MSFT_Edging commented on Ask HN: What trick of the trade took you too long to learn?    · Posted by u/unsupp0rted
razorfen · 19 days ago
This has become a personal debate for me recently, ever since I learned that there are several software luminaries who eschew debuggers (the equivalent of taking an oscilliscope probe to a piece of electronics).

I’ve always fallen on the side of debugging being about “isolate as narrowly as possible” and “don’t guess what’s happening when you can KNOW what’s happening”.
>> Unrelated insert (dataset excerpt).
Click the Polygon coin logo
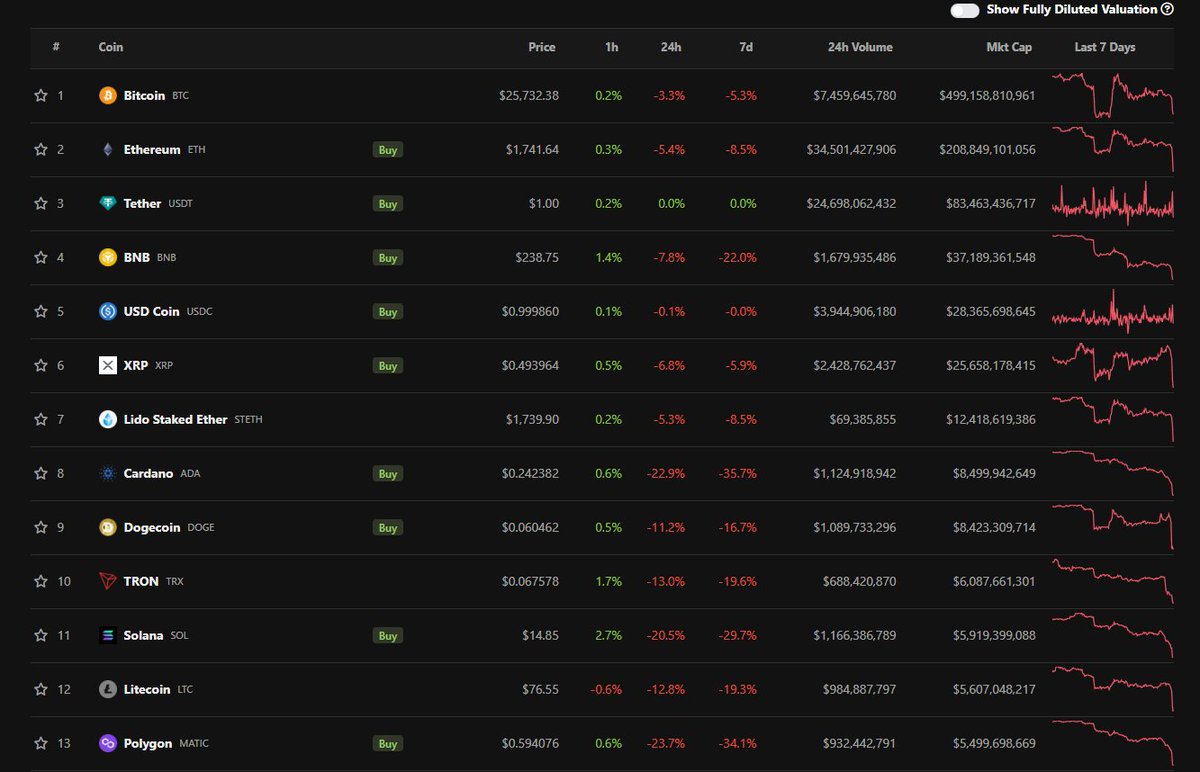 [106, 743]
The arguments against this approach is that speculation and statically analyzing a system reinforces that system in your mind and makes you more effective overall in the long run, even if it may take longer to isolate a single defect.

I’ll stick with my debuggers, but I do agree that you can’t throw the baby out with the bathwater.

The modern extreme is asking Cursor’s AI agent “why is this broken?” I recently saw a relatively senior engineer joining a new company lean too heavily on Cursor to understand a company’s systems. They burned a lot of cycles getting poor answers. I think this is a far worse extreme.

MSFT_Edging · 19 days ago
To me, it's the method for deciding where I put the oscilloscope/debugger.

Without the speculation, where do you know where to put your breakpoint? If you have a crash, cool, start at the stack trace. If you don't crash but something is wrong, you have a far broader scope.

The speculation makes you think about what could logically cause the issue. Sometimes you can skip the actual debugging and logic your way to the exact line without much wasted time.